Veggie Pie

Veggie Pie

Instructions

Ingredients

  • Pie crust: 2
  • Zucchini: 2
  • Bell peppers: 2
  • Eggplant: 1
  • Tomatoes: 3
  • Onion: 1
  • Garlic: 3 cloves
  • Goat cheese: 150g
  • Extra Virgin Olive oil La Maison des Chefs 1 liter: 3 tbsp
  • Fresh basil: 1/4 cup
  • Herbs de Provence: 2 tsp
  • Egg wash: 1 egg
  • Salt and pepper: to taste

Instructions

  1. Dice all vegetables into uniform 1/2 inch pieces so they cook evenly.
  2. Heat the olive oil in a large pan. Sauté the diced onion and minced garlic until soft and translucent, about 5 minutes.
  3. Add the diced eggplant and cook for 5 minutes, stirring occasionally.
  4. Add the bell peppers and zucchini, cook for 5 minutes more.
  5. Add the tomatoes and herbs de Provence.

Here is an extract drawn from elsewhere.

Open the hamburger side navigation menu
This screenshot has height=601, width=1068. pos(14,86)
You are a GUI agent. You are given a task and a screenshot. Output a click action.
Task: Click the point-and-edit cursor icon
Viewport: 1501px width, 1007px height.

Cook until most of the liquid from the tomatoes evaporates.
  6. Season generously with salt and pepper, then let the mixture cool completely.
  7. Line a pie dish with the bottom crust.
  8. Fill with the cooled vegetable mixture and crumble the goat cheese on top.
  9. Add fresh basil leaves over the cheese.
  10. Cover with the top crust, seal the edges by crimping, and cut vents on top.
  11. Brush with beaten egg for a golden finish.
  12. Bake at 375°F/190°C for 35-40 minutes until golden brown and crispy.